:: SOURCE RECORDS ::

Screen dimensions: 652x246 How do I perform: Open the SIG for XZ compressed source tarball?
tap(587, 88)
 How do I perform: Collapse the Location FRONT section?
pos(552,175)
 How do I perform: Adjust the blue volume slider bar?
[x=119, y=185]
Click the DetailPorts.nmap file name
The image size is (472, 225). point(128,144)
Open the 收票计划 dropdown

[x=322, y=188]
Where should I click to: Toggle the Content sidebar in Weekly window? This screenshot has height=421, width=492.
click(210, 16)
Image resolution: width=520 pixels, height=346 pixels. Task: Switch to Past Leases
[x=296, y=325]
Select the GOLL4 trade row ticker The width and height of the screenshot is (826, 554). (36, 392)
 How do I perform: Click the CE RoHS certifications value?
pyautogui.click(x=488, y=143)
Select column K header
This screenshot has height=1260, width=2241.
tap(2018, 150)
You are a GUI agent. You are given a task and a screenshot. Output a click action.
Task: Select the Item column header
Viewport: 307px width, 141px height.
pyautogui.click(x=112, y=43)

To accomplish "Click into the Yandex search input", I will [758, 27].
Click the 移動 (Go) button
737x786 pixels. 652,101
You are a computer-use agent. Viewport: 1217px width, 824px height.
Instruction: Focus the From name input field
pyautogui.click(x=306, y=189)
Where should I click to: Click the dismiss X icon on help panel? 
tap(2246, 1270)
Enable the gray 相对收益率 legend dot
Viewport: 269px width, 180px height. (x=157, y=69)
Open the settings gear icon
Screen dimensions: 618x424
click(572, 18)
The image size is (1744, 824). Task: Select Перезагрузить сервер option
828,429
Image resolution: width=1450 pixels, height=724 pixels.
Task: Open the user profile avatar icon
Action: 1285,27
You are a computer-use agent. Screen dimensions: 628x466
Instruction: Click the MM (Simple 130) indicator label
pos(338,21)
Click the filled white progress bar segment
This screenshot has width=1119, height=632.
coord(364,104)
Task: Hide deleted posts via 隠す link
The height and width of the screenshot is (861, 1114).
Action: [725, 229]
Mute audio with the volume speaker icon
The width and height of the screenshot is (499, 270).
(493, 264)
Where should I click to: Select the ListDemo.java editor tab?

:: EXERCISE DETAILS ::
Return exactly the lines from the beginning of the data above through the one containing "Select the GOLL4", please. Include both end lines and add nothing else.

:: EXPECTED ANSWER ::
Screen dimensions: 652x246 How do I perform: Open the SIG for XZ compressed source tarball?
tap(587, 88)
 How do I perform: Collapse the Location FRONT section?
pos(552,175)
 How do I perform: Adjust the blue volume slider bar?
[x=119, y=185]
Click the DetailPorts.nmap file name
The image size is (472, 225). point(128,144)
Open the 收票计划 dropdown

[x=322, y=188]
Where should I click to: Toggle the Content sidebar in Weekly window? This screenshot has height=421, width=492.
click(210, 16)
Image resolution: width=520 pixels, height=346 pixels. Task: Switch to Past Leases
[x=296, y=325]
Select the GOLL4 trade row ticker The width and height of the screenshot is (826, 554). (36, 392)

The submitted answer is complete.